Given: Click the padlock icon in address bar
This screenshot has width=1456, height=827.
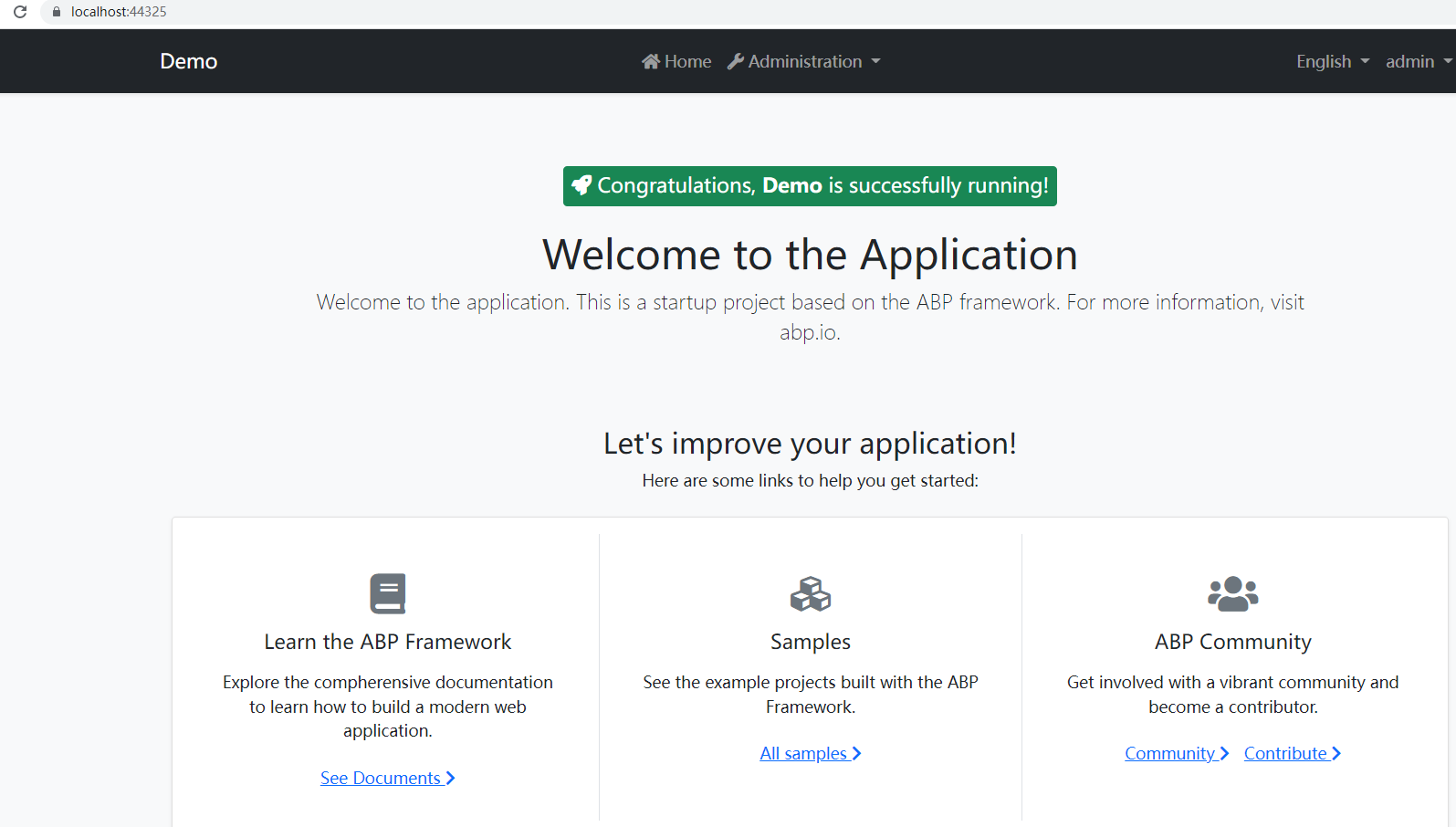Looking at the screenshot, I should (x=57, y=12).
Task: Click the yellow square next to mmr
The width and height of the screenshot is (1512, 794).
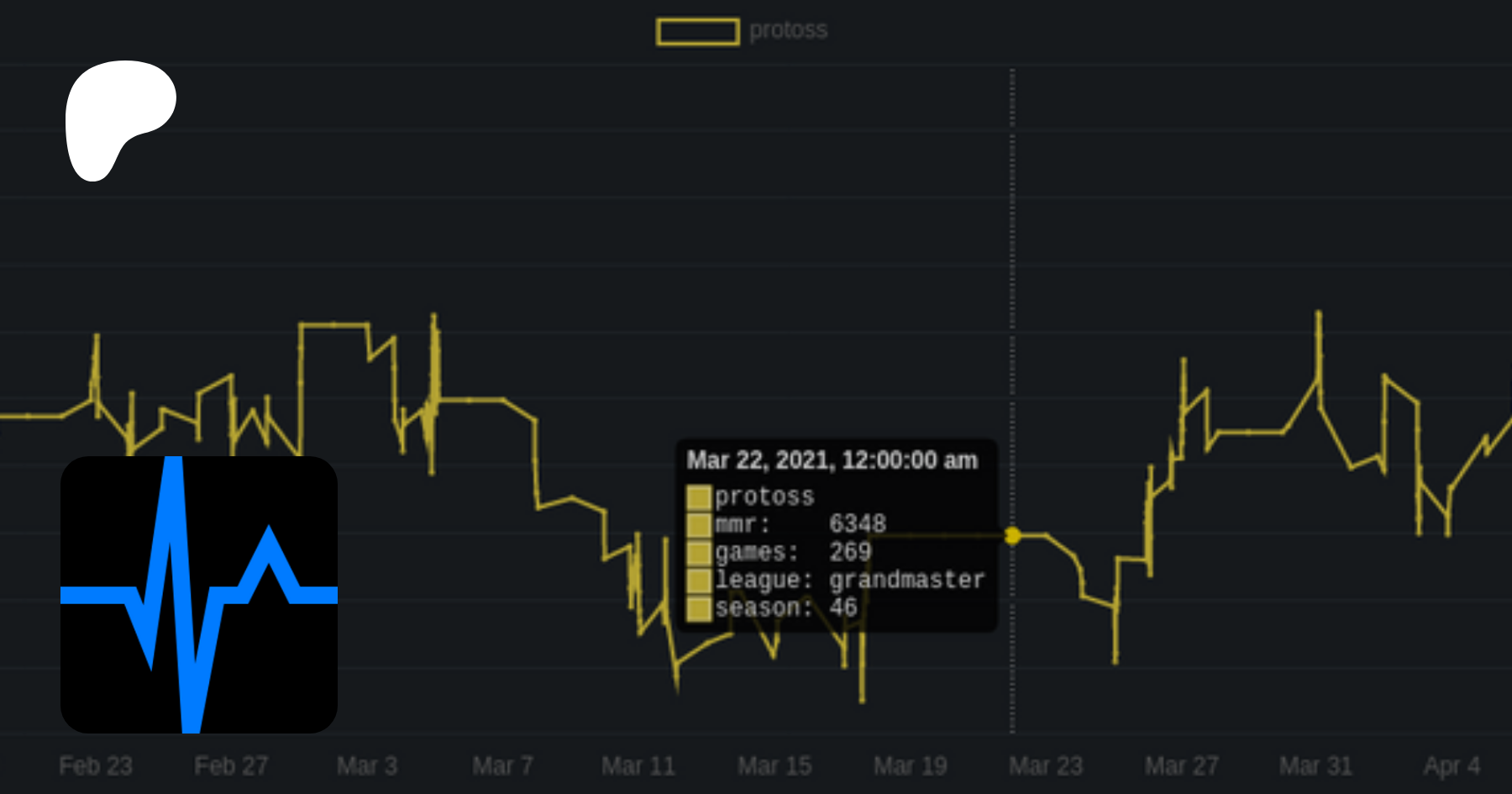Action: coord(699,525)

★ ★ ★ ★ ★

Reproduce all of the rows above word for word, leaving out the pictures.

Given: Click the padlock icon in address bar
This screenshot has width=1456, height=827.
Looking at the screenshot, I should (x=57, y=12).
Task: Click the yellow square next to mmr
The width and height of the screenshot is (1512, 794).
Action: coord(699,525)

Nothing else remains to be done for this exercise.